Implications for States
States must carefully weigh potential tradeoffs in adopting any of the changes under the rule. While the flexibilities given to states are designed to equip states with more tools to promote affordability and choice in their markets, any change could also significantly alter market risk, or prompt perverse market outcomes. For example, states that seek to alter EHB benchmarks to limit benefits as a means of reducing plan costs, put consumers at risk of increased out-of-pocket spending if the consumer is in need of benefits that are no longer required under the new plans. Changes to the risk adjustment payments could undermine how insurers are currently protected from taking on risk, making them more adverse to offering products to populations who are most in need of services.

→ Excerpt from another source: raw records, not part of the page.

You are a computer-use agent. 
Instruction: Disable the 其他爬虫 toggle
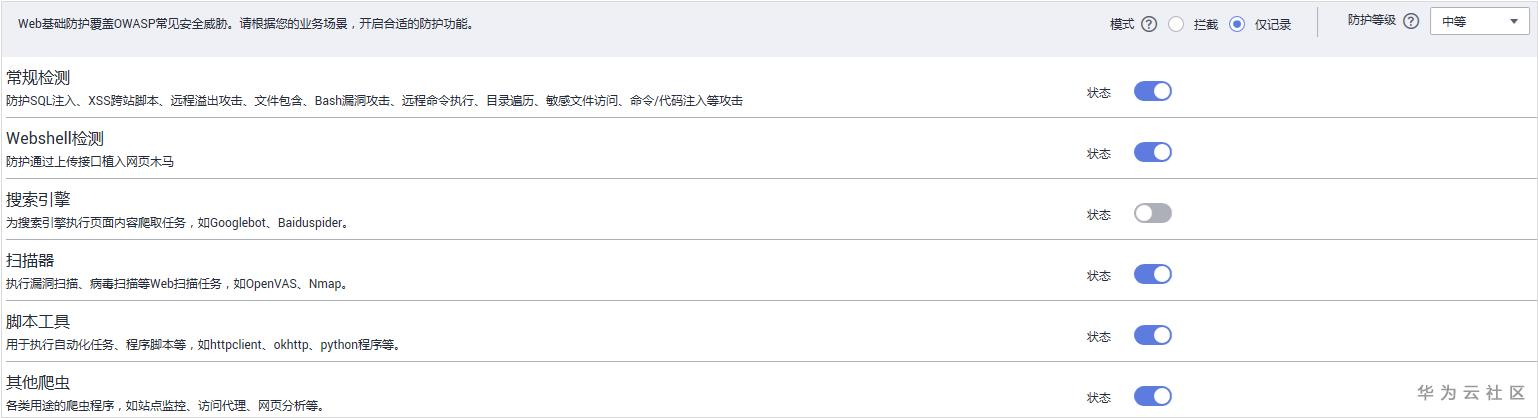click(1152, 397)
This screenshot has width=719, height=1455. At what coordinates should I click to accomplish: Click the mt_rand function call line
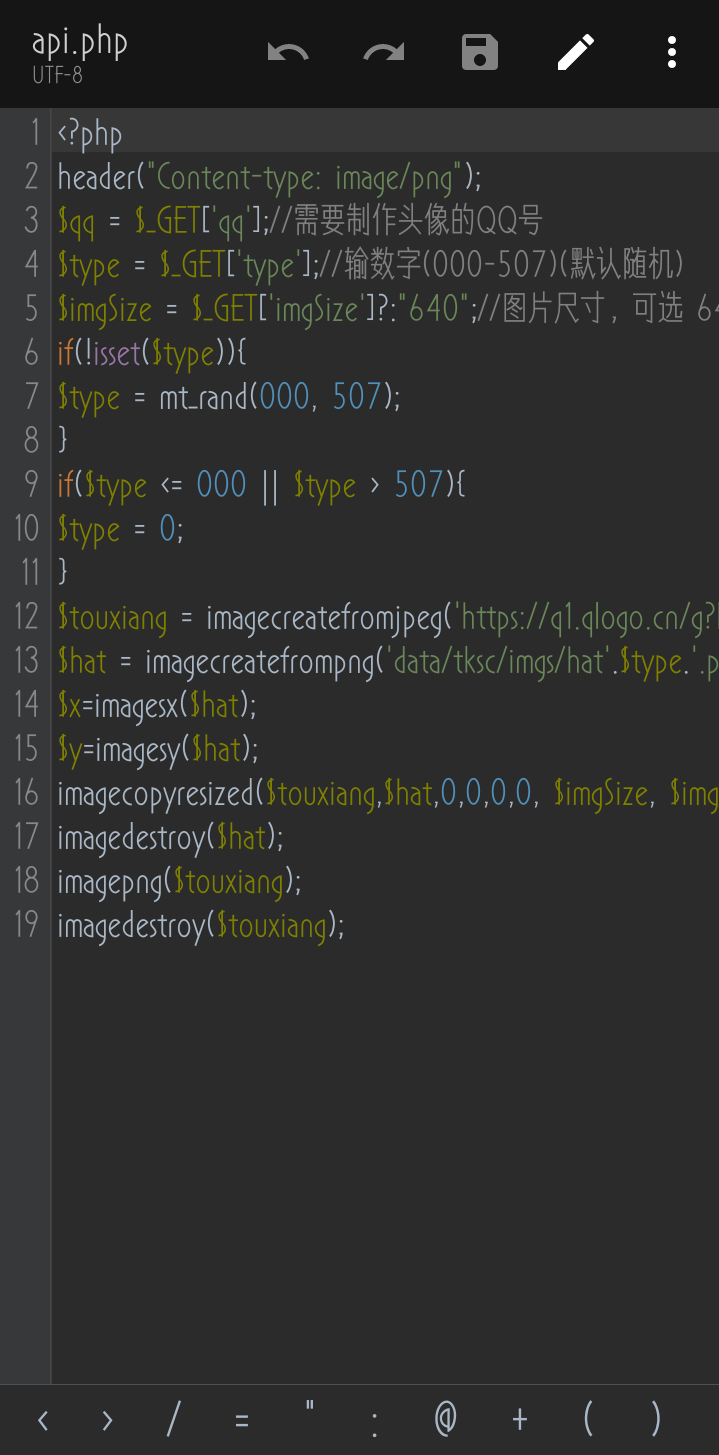click(230, 398)
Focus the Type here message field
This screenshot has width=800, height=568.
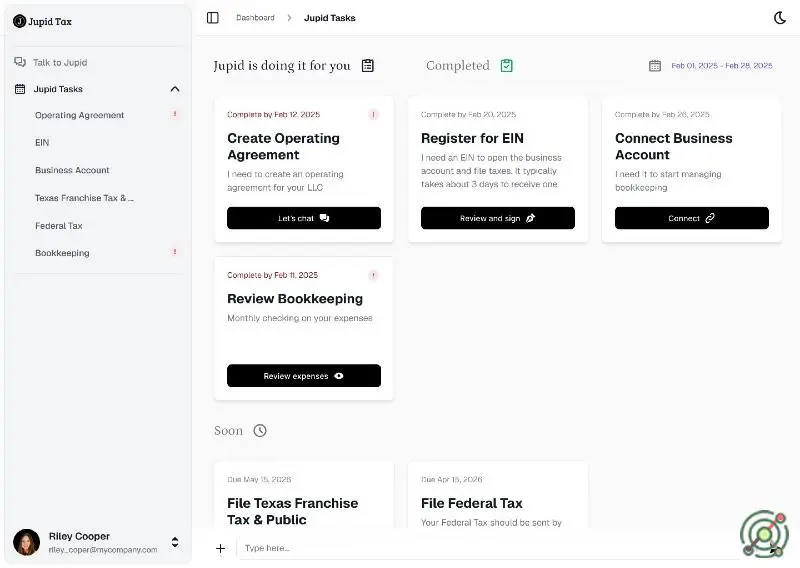480,548

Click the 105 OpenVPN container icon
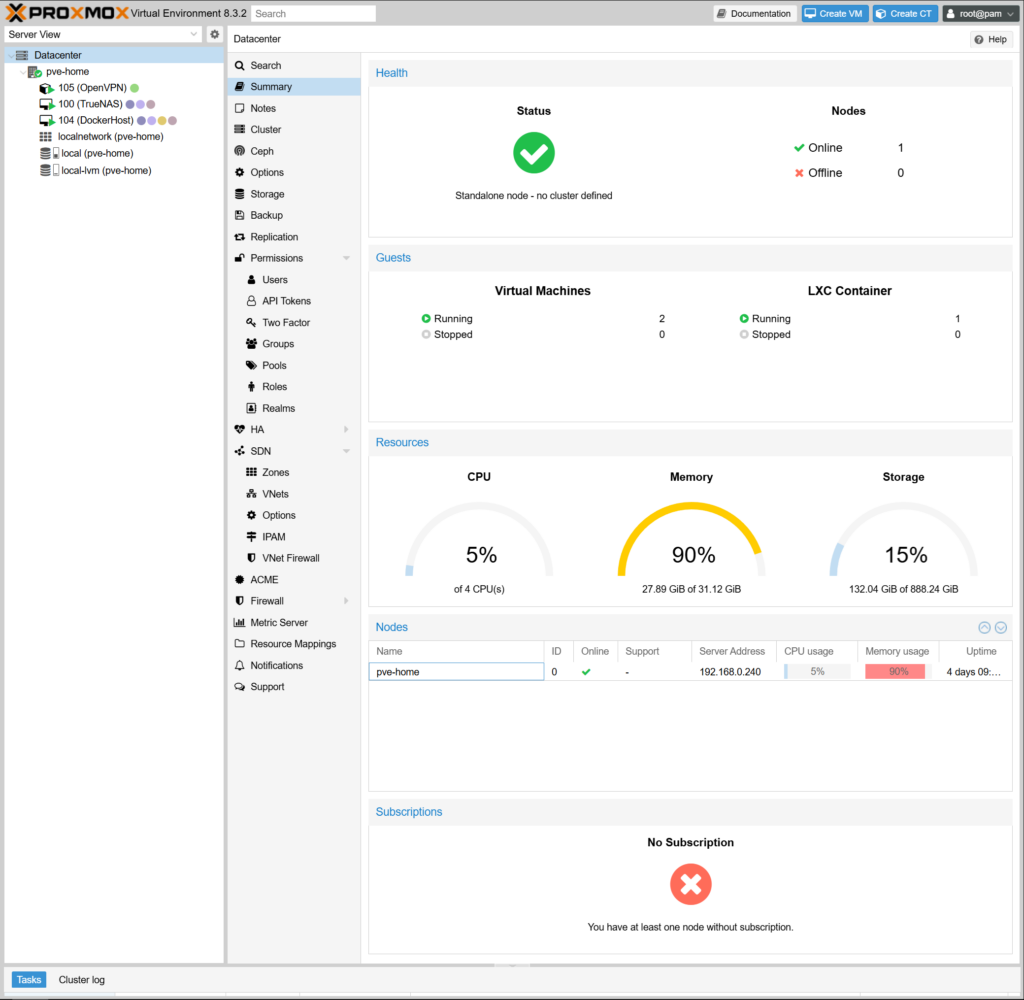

Where the new rules eliminate existing standards, state regulators may consider establishing their own requirements in lieu of what had previously been established. This option may especially apply in states that operate their own state-based exchange and have more authority over how plans are presented and sold through their exchanges. States may also consider developing new resources or changing their outreach strategies to ensure that consumers have resources to understand changes — like those made to enrollment processes — so they will enroll in appropriate plans. NASHP will closely monitor and report on how states’ are responding to these rules in the coming months.